▶ EXCERPT
★ ★ ★ ★ ★ ★ ★
One way of avoiding the HOL-problem in a packet switch configuration is by equipping the switch with output buffers. A switch of this type has an output buffer at each outgoing link, and data cells from all incoming links can be written into the buffer of the output link defined by the address within each cell. For example, there is shown in FIG. 4 a plurality of output buffers 22-24 each of which is connected respectively to an output link 25-27 and is shown receiving data cells addressed to each one via incoming links 31-33.
A major problem with a configuration using output buffers, however, is that each output buffer must have the capacity and bandwidth to store information cells arriving near simultaneously from multiple input links. In the worst-case scenario, the output buffers must be able to store data arriving simultaneously from every input link on the switch. This makes the implementation of output buffers extremely difficult and expensive. In FIG. 4 it can be seen that it is possible that data cells which are destined for the same outgoing link, e.g., outgoing link 25, may arrive at output buffer 22 near simultaneously on all three of the incoming links 31-33. Therefore each output buffer must have sufficient bandwidth to write data from all incoming links into the output buffer at a speed which will avoid the loss of data cells. Since ATM switches operate at data rates of 150 megabits per second, it is extremely difficult and expensive to construct output buffers of sufficient bandwidth and memory capacity.
★ ★ ★ ★ ★ ★ ★
▶ USING THE INFORMATION
1 > In the passage on output buffers in packet switches, at what data rate do ATM switches operate?
2 > Please write the next part of the passage on output buffers in packet switches, picking up after its final sentence.

▶ STORED DATA
★ ★ ★ ★ ★ ★ ★
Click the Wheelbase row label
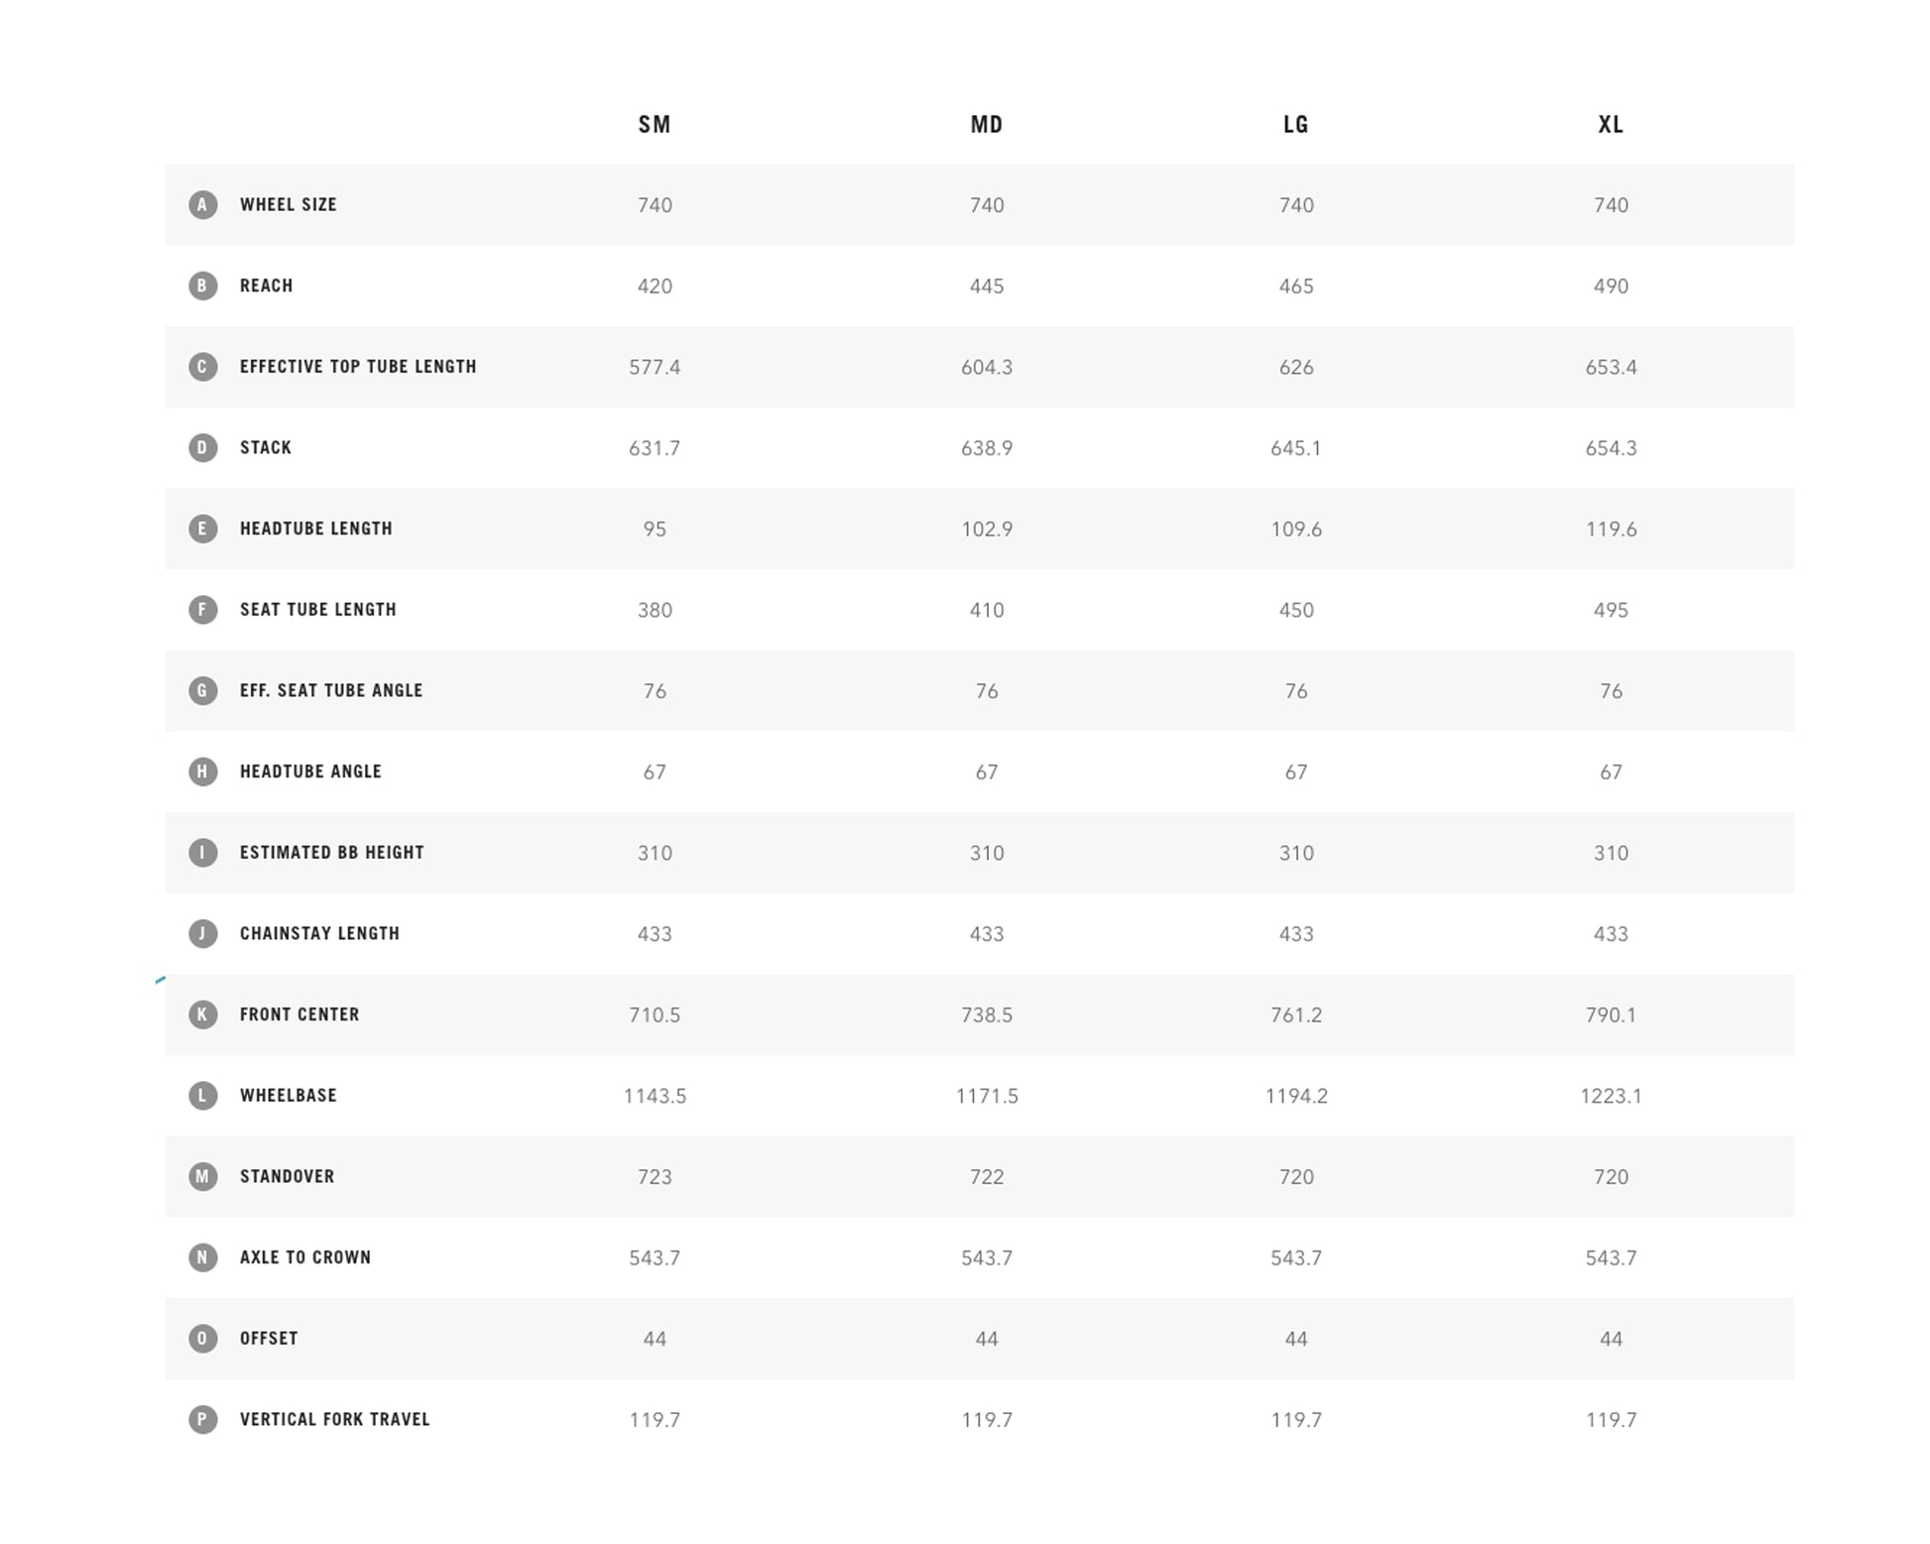 click(x=289, y=1096)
★ ★ ★ ★ ★ ★ ★
▶ RESPONSES IN ORDER
1 > 150 megabits per second.

2 >
While certain solutions to these problems have been proposed, such as, for example, the use of intermediate output buffers or the common use of one output buffer which splits to several individual outputs, these solutions have not been adequate. The large bandwidth required of output buffers in multiple input packet switches, in order to avoid the loss of data at high transfer rates, makes it very difficult to construct output buffers of adequate capacity. These output buffering problems are particularly acute in the case of packet switches employed in systems which implement asynchronous transfer mode (ATM) data transfer and operate at data rates in excess of 150 megabits per second.
Packet switches in ATM systems may be implemented in a single device comprising input buffers, a switch fabric which performs the actual switching operation, and output buffers. Alternatively, an ATM switch may be implemented in two parts called a switch port and a switch core. The switch port, in turn, may have two sides, an input side and an output side. The input side of the switch port interfaces with an associated incoming communications network, terminates the incoming ATM link, and performs the input buffering functions. The switch port is connected to the switch core which then performs the switching operation. Data cells are then sent to the output side of the switch port to which they are addressed, where the output buffering functions are performed.
It would be a distinct advantage to employ a switching configuration which employs both input buffering to a packet switch as well as output buffering in an efficient and economical manner which solves the problem of simultaneously requiring large buffer capacity and bandwidth.